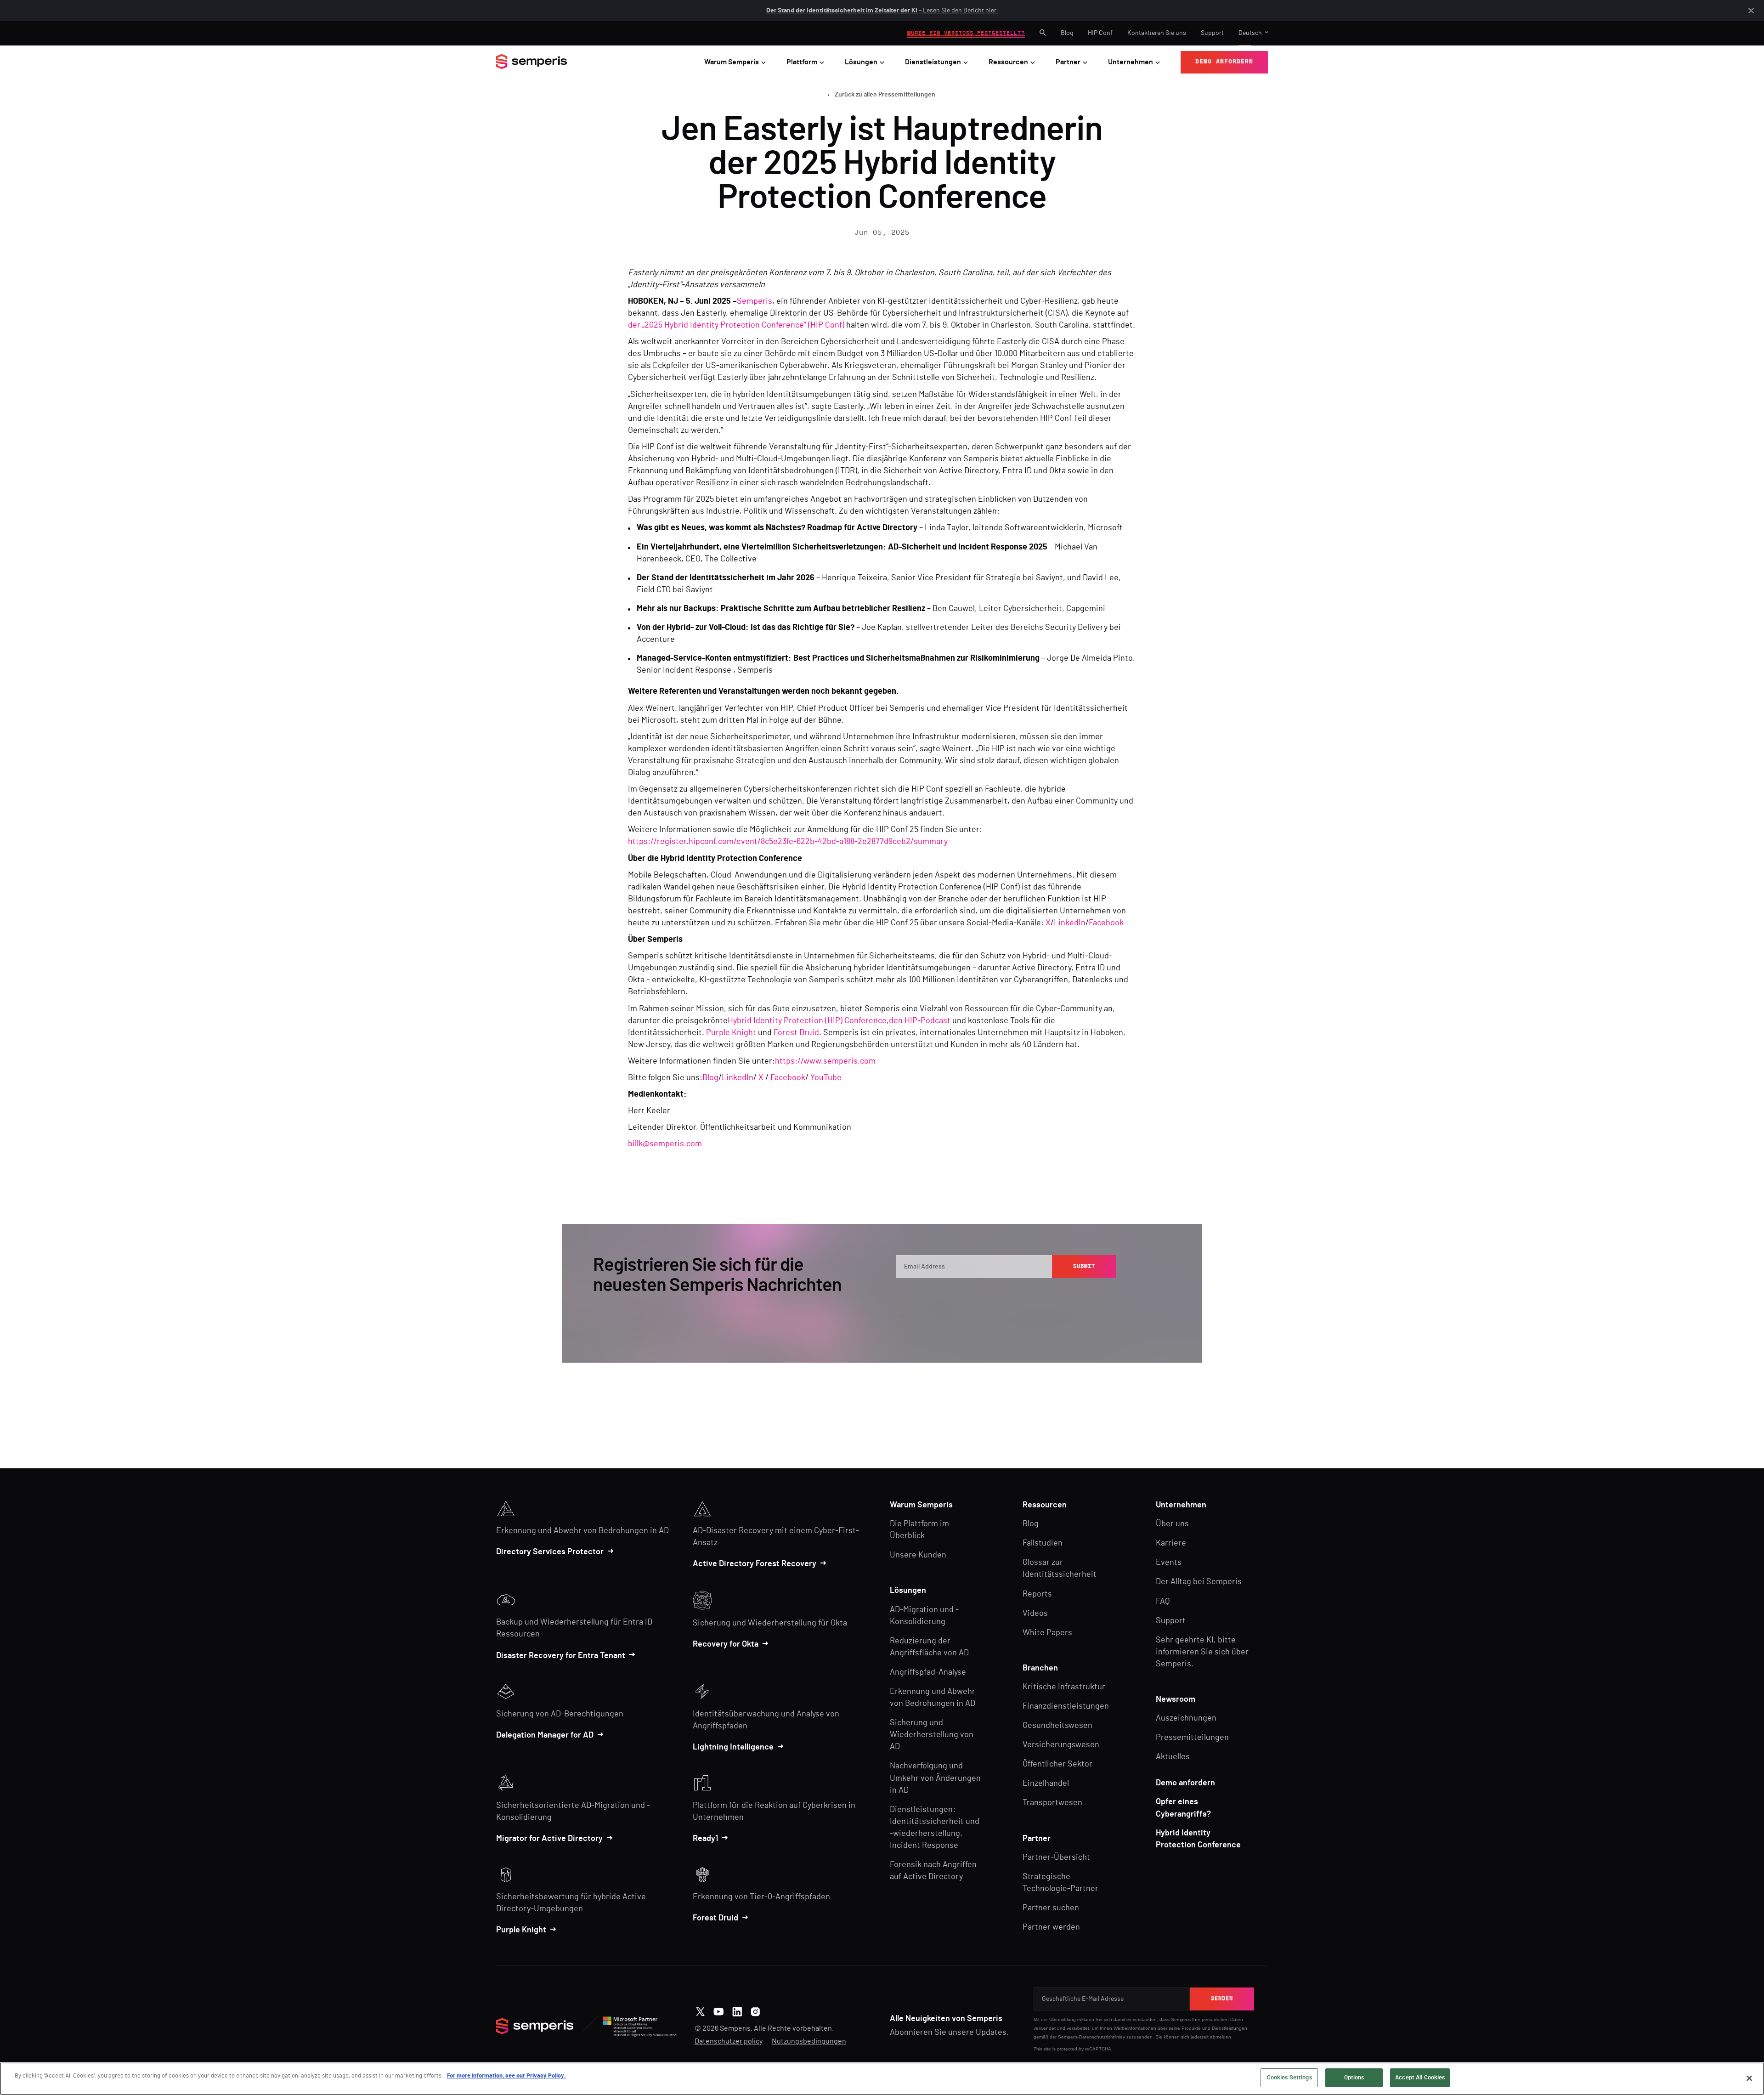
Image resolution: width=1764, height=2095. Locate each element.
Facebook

--

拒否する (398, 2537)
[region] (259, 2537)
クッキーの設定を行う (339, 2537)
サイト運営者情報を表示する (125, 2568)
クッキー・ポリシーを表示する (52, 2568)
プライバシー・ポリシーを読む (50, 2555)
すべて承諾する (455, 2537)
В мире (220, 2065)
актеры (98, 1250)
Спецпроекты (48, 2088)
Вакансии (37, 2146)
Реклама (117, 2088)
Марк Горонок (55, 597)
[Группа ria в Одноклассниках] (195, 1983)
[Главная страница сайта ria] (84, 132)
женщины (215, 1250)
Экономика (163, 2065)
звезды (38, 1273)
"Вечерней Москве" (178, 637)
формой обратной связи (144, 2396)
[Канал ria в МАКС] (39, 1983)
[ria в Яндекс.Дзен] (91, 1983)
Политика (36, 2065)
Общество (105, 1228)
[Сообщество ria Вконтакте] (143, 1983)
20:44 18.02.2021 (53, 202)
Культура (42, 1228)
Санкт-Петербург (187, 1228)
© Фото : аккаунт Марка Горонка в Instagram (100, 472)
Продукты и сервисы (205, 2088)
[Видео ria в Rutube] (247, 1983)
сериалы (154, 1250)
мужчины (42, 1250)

* * *

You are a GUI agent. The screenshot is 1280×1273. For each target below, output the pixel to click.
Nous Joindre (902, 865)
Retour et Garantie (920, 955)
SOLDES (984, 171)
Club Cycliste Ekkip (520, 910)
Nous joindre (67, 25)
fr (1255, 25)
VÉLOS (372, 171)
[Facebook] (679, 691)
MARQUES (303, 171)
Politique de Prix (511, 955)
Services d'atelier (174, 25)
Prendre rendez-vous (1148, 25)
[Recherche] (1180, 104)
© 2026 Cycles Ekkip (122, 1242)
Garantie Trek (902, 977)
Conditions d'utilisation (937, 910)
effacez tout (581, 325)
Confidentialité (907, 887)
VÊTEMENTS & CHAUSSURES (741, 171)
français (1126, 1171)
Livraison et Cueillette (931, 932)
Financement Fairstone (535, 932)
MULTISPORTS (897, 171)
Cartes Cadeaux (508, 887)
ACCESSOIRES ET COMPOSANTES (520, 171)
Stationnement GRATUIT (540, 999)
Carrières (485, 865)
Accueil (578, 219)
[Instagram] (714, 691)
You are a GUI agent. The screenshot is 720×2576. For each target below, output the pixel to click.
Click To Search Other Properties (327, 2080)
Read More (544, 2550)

● EXERCISE DETAILS: Please reproduce exactly the lines in the listing above from the one containing "MARQUES (303, 171)" through the one containing "Read More (544, 2550)", both included, and nothing more.

● ANSWER AREA:
MARQUES (303, 171)
Politique de Prix (511, 955)
Services d'atelier (174, 25)
Prendre rendez-vous (1148, 25)
[Recherche] (1180, 104)
© 2026 Cycles Ekkip (122, 1242)
Garantie Trek (902, 977)
Conditions d'utilisation (937, 910)
effacez tout (581, 325)
Confidentialité (907, 887)
VÊTEMENTS & CHAUSSURES (741, 171)
français (1126, 1171)
Livraison et Cueillette (931, 932)
Financement Fairstone (535, 932)
MULTISPORTS (897, 171)
Cartes Cadeaux (508, 887)
ACCESSOIRES ET COMPOSANTES (520, 171)
Stationnement GRATUIT (540, 999)
Carrières (485, 865)
Accueil (578, 219)
[Instagram] (714, 691)
You are a GUI agent. The screenshot is 720×2576. For each target below, output the pixel to click.
Click To Search Other Properties (327, 2080)
Read More (544, 2550)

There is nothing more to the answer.